忍人は無言で貝殻の入れ物を拾い上げた。遠夜が必死に取り返そうとしてくる。取り替え
る、というそぶりでいる。もう一度新しいものを作ってきてくれるというのだろう。忍人
は首を一回きっぱりと横に振った。
「……」
しょんぼり肩を落とした遠夜に、忍人はかすかなため息混じりに理路整然と言って聞かせ
た。
「表面をきれいな布でぬぐえば使える。新しいものと取り替えるなんて、もったいないこ
とをしなくてもいい。俺が受け取り損ねたのが悪かった。そんなにびくびくするな」
……いや、と忍人は思う。
軟膏を落としてしまったことだけを、彼がこんなにびくびくしているわけではないだろう。
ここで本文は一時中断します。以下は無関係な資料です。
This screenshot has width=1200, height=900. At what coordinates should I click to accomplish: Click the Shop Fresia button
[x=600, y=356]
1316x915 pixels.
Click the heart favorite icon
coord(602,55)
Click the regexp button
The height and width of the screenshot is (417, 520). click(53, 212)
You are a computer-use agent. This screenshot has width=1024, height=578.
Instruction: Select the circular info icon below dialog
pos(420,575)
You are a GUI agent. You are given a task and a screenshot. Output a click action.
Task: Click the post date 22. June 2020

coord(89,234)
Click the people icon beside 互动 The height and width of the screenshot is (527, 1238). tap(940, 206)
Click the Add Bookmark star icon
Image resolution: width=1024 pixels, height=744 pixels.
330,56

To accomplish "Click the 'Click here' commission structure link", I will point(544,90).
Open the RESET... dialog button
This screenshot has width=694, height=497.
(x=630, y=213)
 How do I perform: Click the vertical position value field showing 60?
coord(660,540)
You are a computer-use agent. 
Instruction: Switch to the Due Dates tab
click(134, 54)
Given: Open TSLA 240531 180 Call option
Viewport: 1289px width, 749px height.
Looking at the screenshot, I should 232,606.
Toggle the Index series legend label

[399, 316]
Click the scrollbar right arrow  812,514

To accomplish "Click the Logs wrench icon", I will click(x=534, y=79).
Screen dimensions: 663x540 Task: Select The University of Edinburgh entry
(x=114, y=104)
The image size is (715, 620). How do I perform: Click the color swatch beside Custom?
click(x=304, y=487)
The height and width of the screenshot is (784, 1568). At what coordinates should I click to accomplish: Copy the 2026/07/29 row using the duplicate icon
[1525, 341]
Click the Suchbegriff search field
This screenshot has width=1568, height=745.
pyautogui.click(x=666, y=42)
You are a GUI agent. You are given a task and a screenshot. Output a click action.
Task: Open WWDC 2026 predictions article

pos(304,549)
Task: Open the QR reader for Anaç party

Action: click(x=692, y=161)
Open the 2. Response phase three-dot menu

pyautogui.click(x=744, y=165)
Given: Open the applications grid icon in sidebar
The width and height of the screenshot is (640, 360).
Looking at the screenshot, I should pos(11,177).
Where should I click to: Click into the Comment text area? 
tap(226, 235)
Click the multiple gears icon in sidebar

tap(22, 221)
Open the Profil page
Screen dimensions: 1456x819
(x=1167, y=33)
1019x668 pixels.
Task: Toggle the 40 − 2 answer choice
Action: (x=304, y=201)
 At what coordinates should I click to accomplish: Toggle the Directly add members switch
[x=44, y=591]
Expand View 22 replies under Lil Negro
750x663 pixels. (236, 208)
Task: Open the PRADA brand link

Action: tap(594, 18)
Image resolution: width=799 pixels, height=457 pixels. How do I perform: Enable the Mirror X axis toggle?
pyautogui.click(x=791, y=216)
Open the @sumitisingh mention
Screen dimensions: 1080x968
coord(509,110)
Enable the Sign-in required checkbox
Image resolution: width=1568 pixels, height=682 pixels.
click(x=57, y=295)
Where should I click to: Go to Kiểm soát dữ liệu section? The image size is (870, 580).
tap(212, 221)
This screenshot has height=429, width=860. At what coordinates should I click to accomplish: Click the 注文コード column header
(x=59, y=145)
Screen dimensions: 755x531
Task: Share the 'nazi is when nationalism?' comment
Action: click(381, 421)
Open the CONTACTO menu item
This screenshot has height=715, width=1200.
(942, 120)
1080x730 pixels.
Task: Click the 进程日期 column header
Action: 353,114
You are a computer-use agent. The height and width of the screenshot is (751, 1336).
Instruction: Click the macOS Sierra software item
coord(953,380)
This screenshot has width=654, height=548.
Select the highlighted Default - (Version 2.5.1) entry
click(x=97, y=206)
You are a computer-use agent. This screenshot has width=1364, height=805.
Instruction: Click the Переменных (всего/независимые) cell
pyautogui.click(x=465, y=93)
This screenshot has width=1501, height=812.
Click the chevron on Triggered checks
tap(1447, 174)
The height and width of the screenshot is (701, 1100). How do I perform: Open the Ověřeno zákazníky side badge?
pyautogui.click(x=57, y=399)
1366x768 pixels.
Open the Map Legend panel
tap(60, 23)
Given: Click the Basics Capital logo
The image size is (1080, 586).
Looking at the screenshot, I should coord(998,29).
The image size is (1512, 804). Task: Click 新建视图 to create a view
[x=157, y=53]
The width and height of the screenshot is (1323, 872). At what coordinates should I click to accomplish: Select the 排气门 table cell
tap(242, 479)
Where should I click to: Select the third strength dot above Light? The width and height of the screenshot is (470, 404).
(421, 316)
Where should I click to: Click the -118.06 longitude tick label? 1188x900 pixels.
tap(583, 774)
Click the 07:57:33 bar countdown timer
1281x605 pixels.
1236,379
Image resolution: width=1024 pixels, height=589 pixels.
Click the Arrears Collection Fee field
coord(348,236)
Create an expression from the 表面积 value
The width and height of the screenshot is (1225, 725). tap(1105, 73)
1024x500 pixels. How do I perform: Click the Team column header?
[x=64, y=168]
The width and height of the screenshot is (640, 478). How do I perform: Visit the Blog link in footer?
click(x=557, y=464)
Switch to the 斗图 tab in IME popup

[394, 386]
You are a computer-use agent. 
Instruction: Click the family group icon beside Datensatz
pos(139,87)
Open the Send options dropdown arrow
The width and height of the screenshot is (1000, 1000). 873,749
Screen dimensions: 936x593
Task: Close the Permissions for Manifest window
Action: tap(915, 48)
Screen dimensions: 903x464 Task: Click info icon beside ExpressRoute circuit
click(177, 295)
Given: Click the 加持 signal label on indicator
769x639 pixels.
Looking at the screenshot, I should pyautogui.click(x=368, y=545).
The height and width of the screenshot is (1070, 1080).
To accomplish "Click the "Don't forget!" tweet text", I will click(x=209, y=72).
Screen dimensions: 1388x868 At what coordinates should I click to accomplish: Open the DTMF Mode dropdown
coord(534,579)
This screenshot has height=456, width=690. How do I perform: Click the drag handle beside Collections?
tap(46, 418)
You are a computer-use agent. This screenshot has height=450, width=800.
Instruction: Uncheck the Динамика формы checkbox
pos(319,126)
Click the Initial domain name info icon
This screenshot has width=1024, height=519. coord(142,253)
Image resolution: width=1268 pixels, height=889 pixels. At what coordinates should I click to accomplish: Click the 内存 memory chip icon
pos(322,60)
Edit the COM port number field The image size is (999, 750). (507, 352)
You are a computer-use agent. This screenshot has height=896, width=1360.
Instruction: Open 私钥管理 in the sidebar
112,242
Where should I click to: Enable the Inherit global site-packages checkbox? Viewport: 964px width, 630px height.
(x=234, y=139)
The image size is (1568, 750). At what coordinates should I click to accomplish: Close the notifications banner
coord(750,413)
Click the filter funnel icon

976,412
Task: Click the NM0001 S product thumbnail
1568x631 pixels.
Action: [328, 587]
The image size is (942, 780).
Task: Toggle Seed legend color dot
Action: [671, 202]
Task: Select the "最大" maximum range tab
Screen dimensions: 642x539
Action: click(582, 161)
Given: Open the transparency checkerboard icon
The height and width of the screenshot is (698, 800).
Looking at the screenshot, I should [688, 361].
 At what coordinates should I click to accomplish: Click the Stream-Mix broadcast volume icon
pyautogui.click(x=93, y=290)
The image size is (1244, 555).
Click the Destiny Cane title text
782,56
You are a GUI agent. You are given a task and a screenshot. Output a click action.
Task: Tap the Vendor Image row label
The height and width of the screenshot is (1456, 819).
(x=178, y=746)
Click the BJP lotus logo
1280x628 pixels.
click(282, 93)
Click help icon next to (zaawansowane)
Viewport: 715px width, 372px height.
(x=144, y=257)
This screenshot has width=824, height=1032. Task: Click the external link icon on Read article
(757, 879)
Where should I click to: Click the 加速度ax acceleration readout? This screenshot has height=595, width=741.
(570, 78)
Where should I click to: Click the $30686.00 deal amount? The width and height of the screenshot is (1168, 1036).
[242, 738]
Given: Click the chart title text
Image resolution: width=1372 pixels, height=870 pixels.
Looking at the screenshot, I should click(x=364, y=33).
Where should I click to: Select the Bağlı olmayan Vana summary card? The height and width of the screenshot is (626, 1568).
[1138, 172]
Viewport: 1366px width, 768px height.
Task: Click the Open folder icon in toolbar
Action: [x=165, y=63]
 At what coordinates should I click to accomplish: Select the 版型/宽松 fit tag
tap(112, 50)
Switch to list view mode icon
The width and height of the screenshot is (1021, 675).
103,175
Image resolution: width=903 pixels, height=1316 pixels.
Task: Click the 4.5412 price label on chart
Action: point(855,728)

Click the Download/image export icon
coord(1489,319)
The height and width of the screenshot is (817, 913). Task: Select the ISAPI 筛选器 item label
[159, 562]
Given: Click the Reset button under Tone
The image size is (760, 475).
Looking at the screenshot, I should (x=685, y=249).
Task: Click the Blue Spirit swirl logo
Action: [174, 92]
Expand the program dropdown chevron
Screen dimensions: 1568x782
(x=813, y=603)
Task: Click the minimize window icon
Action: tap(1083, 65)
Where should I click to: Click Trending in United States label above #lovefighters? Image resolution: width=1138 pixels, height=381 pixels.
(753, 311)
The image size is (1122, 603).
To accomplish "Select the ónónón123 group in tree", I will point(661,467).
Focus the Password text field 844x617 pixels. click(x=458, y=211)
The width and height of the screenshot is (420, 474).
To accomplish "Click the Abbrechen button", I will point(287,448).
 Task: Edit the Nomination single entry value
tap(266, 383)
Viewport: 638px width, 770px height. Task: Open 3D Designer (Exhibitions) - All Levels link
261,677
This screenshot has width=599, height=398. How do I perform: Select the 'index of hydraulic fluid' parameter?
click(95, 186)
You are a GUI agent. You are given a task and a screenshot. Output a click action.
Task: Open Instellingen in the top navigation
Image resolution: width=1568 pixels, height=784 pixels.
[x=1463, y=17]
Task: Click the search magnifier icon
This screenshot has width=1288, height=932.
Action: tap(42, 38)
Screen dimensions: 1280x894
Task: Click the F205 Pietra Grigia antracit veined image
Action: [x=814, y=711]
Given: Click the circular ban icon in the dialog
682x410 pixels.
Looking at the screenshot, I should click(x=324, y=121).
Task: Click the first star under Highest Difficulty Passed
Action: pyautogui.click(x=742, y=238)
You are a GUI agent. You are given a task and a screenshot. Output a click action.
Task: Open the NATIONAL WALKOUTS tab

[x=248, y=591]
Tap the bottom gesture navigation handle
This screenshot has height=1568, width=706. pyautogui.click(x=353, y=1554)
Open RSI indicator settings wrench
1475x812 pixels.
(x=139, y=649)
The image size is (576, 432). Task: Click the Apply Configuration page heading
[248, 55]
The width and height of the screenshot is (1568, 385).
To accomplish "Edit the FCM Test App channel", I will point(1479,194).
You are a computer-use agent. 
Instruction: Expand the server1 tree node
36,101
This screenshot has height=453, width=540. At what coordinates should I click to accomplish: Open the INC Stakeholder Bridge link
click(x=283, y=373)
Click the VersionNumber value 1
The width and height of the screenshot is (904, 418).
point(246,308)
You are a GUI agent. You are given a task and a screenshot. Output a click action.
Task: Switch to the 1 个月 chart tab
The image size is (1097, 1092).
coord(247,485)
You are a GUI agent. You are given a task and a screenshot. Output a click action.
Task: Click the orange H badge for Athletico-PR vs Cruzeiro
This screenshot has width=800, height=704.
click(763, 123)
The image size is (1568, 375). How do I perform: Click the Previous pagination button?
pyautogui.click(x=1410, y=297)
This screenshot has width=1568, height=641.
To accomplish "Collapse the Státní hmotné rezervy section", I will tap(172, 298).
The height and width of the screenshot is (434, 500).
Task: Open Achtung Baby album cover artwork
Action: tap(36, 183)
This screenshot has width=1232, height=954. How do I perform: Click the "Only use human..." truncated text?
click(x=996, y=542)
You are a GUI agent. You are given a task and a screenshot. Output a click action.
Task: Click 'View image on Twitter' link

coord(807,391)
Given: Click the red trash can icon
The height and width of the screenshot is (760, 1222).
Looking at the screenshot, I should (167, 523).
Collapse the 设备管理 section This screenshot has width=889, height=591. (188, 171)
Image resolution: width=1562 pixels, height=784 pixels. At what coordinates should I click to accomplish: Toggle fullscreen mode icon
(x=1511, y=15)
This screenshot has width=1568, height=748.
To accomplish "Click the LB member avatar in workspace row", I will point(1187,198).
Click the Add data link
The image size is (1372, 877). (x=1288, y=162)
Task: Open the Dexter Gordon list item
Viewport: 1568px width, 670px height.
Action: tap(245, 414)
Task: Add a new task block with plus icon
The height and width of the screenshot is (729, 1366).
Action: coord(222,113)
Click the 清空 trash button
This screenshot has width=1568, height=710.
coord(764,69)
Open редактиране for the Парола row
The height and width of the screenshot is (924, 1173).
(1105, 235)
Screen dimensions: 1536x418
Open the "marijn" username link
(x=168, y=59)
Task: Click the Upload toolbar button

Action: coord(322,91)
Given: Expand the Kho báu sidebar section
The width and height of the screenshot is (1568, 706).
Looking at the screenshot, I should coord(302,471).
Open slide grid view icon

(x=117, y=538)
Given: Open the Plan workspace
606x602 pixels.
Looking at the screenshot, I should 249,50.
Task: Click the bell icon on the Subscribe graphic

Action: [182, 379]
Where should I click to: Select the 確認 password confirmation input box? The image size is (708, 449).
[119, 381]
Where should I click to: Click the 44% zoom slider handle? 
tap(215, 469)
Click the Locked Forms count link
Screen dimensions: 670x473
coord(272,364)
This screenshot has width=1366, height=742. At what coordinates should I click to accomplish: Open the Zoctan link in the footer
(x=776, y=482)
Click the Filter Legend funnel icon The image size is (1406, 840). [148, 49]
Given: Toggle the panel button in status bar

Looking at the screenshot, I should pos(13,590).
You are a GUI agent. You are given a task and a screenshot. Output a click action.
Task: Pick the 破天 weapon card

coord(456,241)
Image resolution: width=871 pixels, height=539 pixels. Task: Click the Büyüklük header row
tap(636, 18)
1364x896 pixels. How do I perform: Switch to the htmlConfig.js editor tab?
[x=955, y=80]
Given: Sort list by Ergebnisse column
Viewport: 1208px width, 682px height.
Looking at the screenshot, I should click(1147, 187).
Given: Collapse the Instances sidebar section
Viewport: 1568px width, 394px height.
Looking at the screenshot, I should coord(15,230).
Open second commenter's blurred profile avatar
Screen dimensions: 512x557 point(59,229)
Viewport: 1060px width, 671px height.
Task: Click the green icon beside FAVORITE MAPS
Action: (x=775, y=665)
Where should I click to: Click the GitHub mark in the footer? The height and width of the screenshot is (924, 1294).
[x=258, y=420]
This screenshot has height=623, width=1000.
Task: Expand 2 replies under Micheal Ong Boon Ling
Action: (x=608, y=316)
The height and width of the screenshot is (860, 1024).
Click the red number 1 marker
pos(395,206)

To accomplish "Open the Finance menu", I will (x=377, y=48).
忍人は、初対面の時から土蜘蛛は信用できないと断言している。だから遠夜は忍人に対し
ていつもびくびくしているのだ。
「遠夜。俺は確かに土蜘蛛が嫌いだ」
また遠夜がびくりと肩をふるわせた。そしてしょんぼりと背を向ける。
「まて。続きがあるんだ。…確かに土蜘蛛は嫌いだが、俺が土蜘蛛を嫌いだからといって、
お前がびくびくすることはない」
「……」
振り返った遠夜は、明らかに意味がわからない、という顔をしている。どういえばいいか、
と忍人も言葉を探した。
「…なんと言えばいいのか…。…お前は、土蜘蛛に生まれたくて生まれてきたわけじゃな
いだろう?お前が土蜘蛛なのは、お前の責任じゃない。俺がお前を土蜘蛛だから嫌いだと
いうのは、お前にとっては理不尽なことなんだ。だから、むしろお前は、俺に対して怒っ
ていい」
遠夜は忍人の言葉の最後を聞いて、びっくりした顔をして首をぶんぶん横に振った。…ま
あ、そうだろうな、と忍人も思う。彼が誰かに怒りを向けるとすれば、それは二ノ姫に危
害を加えられたときくらいだろう。…いや、二ノ姫に危害を加えられたとしても、怒りを
覚えることはないかもしれない。たんたんと、まるで日々の食事を取るかのような態度で
ただその相手を滅するだけなのではないか。そんな気がする。
「まあ、怒れというのは言い過ぎかもしれないが、…とにかく、おずおずもびくびくもし
なくていい。…それに俺は、…お前のことは、今はもう嫌っていない」
面と向かっていうのは照れるので、忍人はふいとそっぽを向いた。視界の隅で、遠夜がぽ
かんと口を開けるのがわかった。その表情が、まるで花が開くようにはなやぎ、彼は微笑
む。ややあって、彼は必死に口をぱくぱくし始めた。忍人は、首を振ってもういいから、
と本格的に背を向け、剣の手入れを再開した。

「忍人さん」
翌日、忍人は千尋に呼び止められた。
「二ノ姫。…何か?」
「ありがとうって。…伝えてほしいって言ってました。遠夜が」
……あのぱくぱくしている口はそれだったのか。
「…わざわざ君に伝言とは。律儀なことだな」
「どうしても伝えたいのに、伝わらなかった気がするって、必死でしたよ。…何があった
んですか?」
「いや、特には何も」
「えー」
千尋は不満そうに声を上げた。
「どうして二人とも内緒なんですか?」
「は?」
「遠夜が、どうしても忍人さんにありがとうって言ってほしいっていうから、何があった
のって聞いたら、秘密、って言ってにこにこしているんです。だから、絶対忍人さんに何
があったのか聞こうと思ったのに、忍人さんは別に何もないって。…どういうことです
か?」
忍人は苦笑した。
「あ、笑ってるー。忍人さんが笑ってる。ますます気になる」
「君が気にすることではないだろう」
ぴしりというと、千尋がしょげかえった。
…しまった。
忍人は少し首をすくめる。
自分の物言いが基本的に厳しいことを忘れていた。
やむなく、忍人は少し言葉を付け加えた。
「…昨日、遠夜が血止めの軟膏を持ってきてくれたときに少し話をしたんだ。そのときの
ことだろうとは思うが、礼を言われるようなことを言った覚えはないので、よくわからな
い。遠夜に聞いてくれ」
…本当は、わかっている。だが、それを面と向かって千尋に言うのは照れくさくてとても
できない。
千尋は苦し紛れの忍人の説明に、それでも納得したらしい。
「忍人さんて、天然ですものね」
と言った。
「…は?」
テンネンとはどういう意味だ?
「忍人さんて普段厳しいけど、時々ぽつんとうれしいことを言ってくれるでしょう」
……?
忍人が首をひねると、ああやっぱり、と千尋は笑った。
「やっぱり自覚ないんだ。でも、言われた方はとてもうれしいんです。きっと遠夜もそう
いうことがあったんだと思う」
いいな、とつぶやいて、彼女はふわりと身を返した。
「伝言、伝えましたから。じゃあ」
置き去りにされたかっこうになった忍人は、少し頬をこすった。通りすがりの風早が、顔
が赤いですよ、とからかう声を残していった。